Thursday, August 10, 2006

Ethanolonomics

Re: [spiers] Ethanolonomics

OK, Here is an import idea that could be developed,
but be warned, doing so could change the world.

A closet sized home alcohol fuel manufacturing unit.
One that could fit into a corner of the garage. On
one end, the homeowner drops in grass clippings, yard
waste, apple cores, banana peels, etc... The
cellulosic process transforms the waste. The other
end stores your alcohol fuel.

By the lowest estimate I could find, the cellulosic
process will produce 1 gal of ethanol per 30 lbs of
waste. The byproduct of the process can fertilize
your garden. The heat from the processing could warm
your house.

There are already "make your own bio-diesel" kits, why
not Alcohol?

No government regulations to stop you. Don't have to
worry about an infrastructure to deliver the product.
A black market in yard waste could spring up. Theft
of trash would be a serious concern. Arab governments
would collapse.

Anthony

PS, The NSA has probably read this post. The whole
Spiers group could now be considered subversive.


--- John Spiers wrote:

> Anthony,
>
> My arrgument is fuel is fuel, no matter where it
> comes from, and I'd cast any shortage or other
> crisis as a misallocation problem, borne of govt
> meddling in the markets.
>
> Anything that takes a subsidy cannot be a great
> idea, and any great idea does not need a subsidy,
> it would seem to me.
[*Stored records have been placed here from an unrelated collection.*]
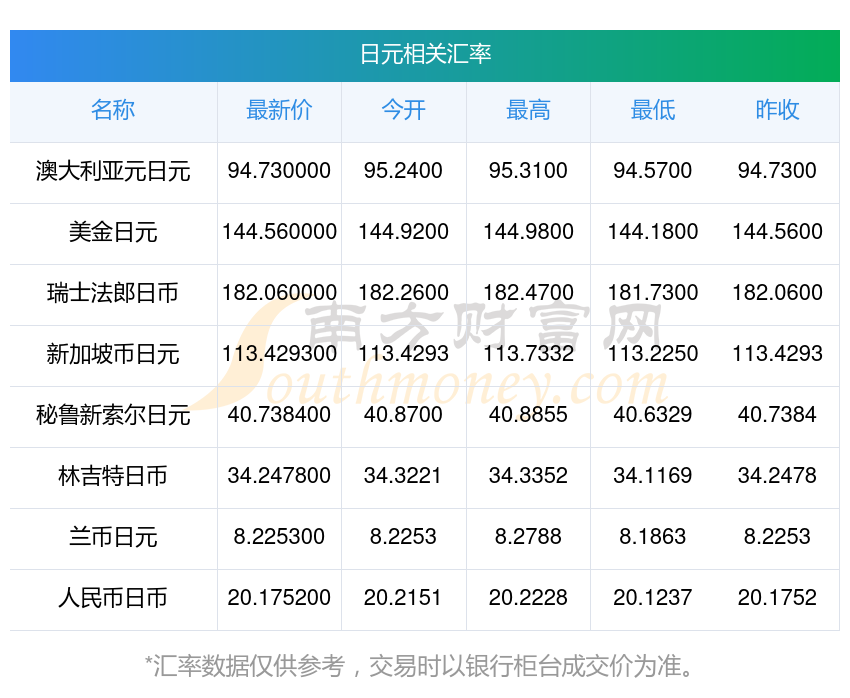Viewport: 850px width, 698px height.
Task: Open the 人民币日币 currency pair
Action: (x=113, y=598)
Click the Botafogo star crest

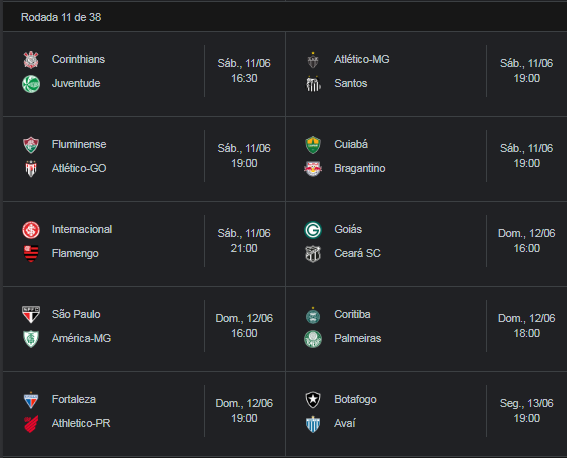pos(313,400)
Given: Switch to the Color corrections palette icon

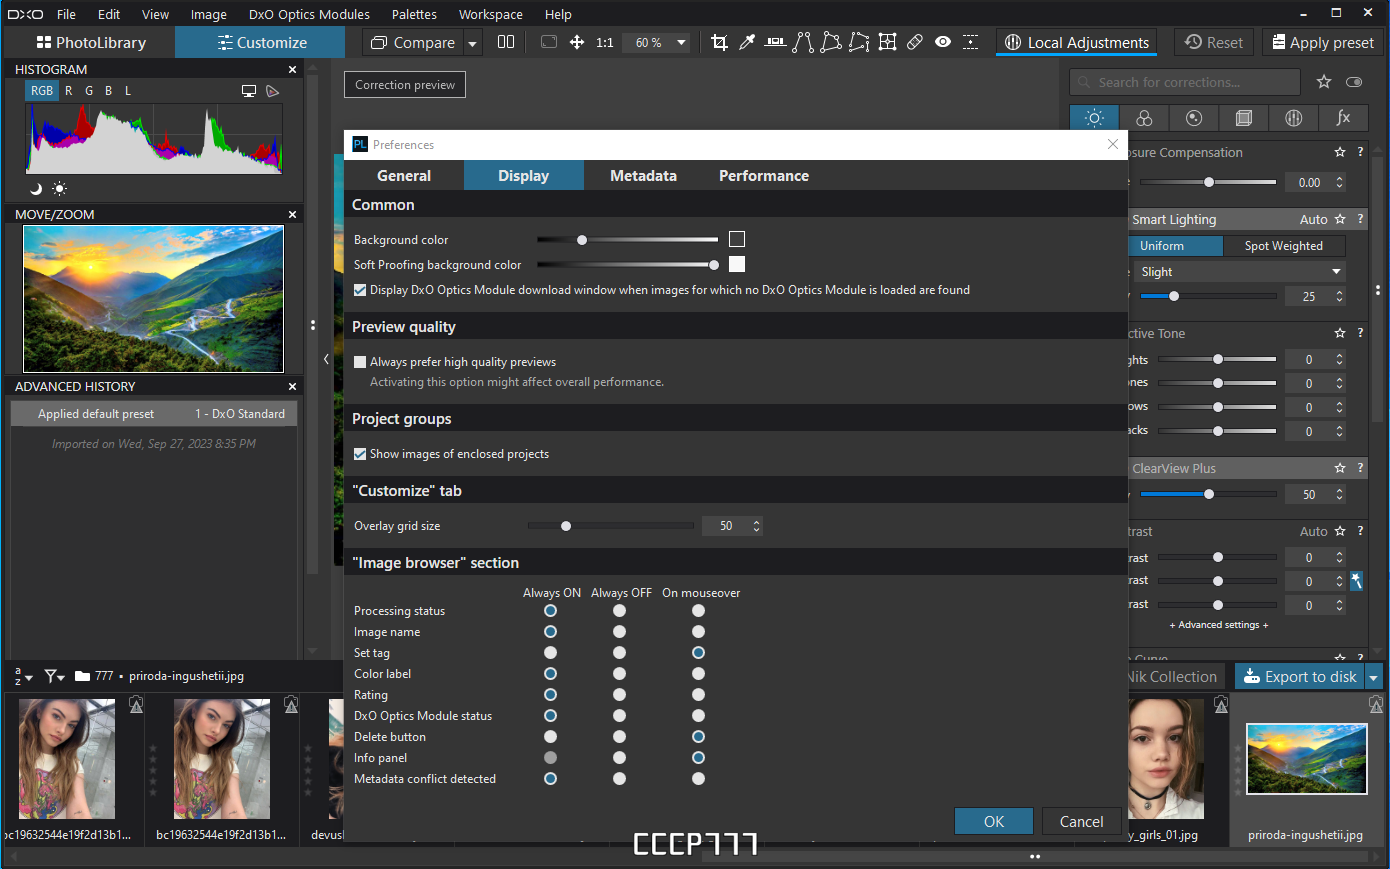Looking at the screenshot, I should pyautogui.click(x=1144, y=118).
We have no energy crisis,
> merely an asset misallocation.
>
> We need freedom to solve these problem, and without
> it they will only grow worse.
>
> John
> On Wed, 9 Aug 2006 14:55:24 -0700 (PDT), M A Granich
> wrote :
>
> > Implementing alternative fuels is a political
> problem,
> > not one of feasibility. There are great ideas for
> > producing alternative fuels and increasing the
> > efficiency of the machines that use them. But, an
> > aggregate of government inaction, ineptitude and
> oil
> > company influence have stymied any attempt.